_Alıntılanan metin_:
^^^^^^^^^^^^^^^^

Ana içeriğe atla
Ana Sayfa
04.03.2025

Belleğin İzinde Mücadele: Bu coğrafyanın ve öznelerinin kolektif belleği

<< TÜM HABERLER

2013 yılından bu yana internet üzerinden yayıncılık yapan açık erişimli bir dergi olan Onto Psikolojik Dergisi’nin 2025 Şubat itibariyle çıkan yeni sayısı “Belleğin İzi” konsepti ile hazırlandı. Dergi ekibi bu sayıda kolektif bellek üzerine çalışmalar yürüten sivil toplum örgütlerinden 23,5 Hrant Dink Hafıza Mekânı, Hafıza Merkezi, Tarihsel Adalet için Bellek Müzesi ve Madımak Katliamı Hafıza Merkezi ile söyleşiler gerçekleştirdi.

Söyleşiyi Hafıza Merkezi'nin Hafıza ve Barış Çalışmaları ekibinden Noémı Lévy-Aksu, Derya Bozarslan, Mert Koçak ve Merve Bakdur gerçekleştirdi. Ekip kolektif bellek, toplumsal hafıza ve siyasetin bu alandaki izdüşümü üzerine düşüncelerini Onto Psikolojik Dergisi ekibinden Sercan Karlıdağ ile paylaştı.

Onto Dergisine gitmek için tıklayın.

“Bu coğrafyanın hafızası” sözü size ne anlam ifade ediyor? Coğrafyanın hafızasına özgü nitelikler ve karakteristiklere ilişkin değerlendirmelerinizin yanı sıra, sizin pencerenizden, kolektif bellek ya da toplumsal hafızaya nasıl yaklaşılabilir?

Çok kültürlü, çok değişken ve çok bileşenli bir ülke olan Türkiye’de coğrafya, içerisinde ve küçük ölçekli binlerce parçasında yaşayan ya da yaşamış toplumlardan, yaşanan olaylardan bağımsız değerlendirilmesi oldukça zor bir hafızaya sahip. Göçler, sürgünler, zorla yerinden etmeler, ekolojik yıkımlar, deprem, sel, yangın vb. felaketler yaşandıkları alanın hafızası ile ilişkili durumdalar. Nitekim mekânlar ve alanlar geçmişten bugüne farklılıklarıyla, benzerlikleriyle ve süreç boyunca geçirdikleri değişimlerle yapılanıyor. Bu yapının iki öznesi ise insan ve doğa. Doğal olarak doğada gerçekleşen bu değişimler insan yaşantısındaki mücadelelerden ve gerek sosyal gerekse politik müdahalelerden bağımsız değerlendirilemez. Hem insanın hem doğanın ürettikleri coğrafyada bırakılan izi şekillendiriyor. Kişisel hikâyelerdeki yemekler, şarkılar, alışkanlıklar, inançlar, gelenekler, ritüeller, somut olan ya da olmayan değerler insanın içinde bulunduğu mekân ve alan ile toplamda kolektif bir belleğin ortaya çıkmasını sağlıyor.

^^^^^^^^^^^^^^^^

_Sağlanan satırlar_:
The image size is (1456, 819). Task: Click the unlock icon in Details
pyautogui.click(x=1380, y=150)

^^^^^^^^^^^^^^^^

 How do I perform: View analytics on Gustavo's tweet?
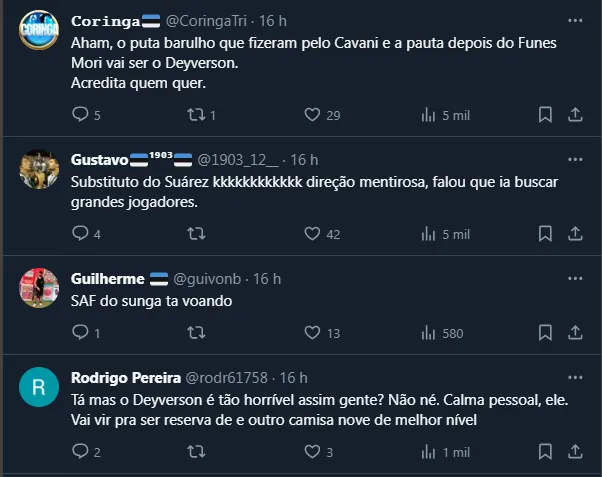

^^^^^^^^^^^^^^^^

_Görev tanımı_: Alıntılanan metne göre Onto Psikolojik Dergisi'nin Şubat 2025'te çıkan sayısı hangi konseptle hazırlandı? Satırlara bu iş için başvurmak gerekmiyor.

_Görev çıktısı_: “Belleğin İzi” konseptiyle hazırlandı.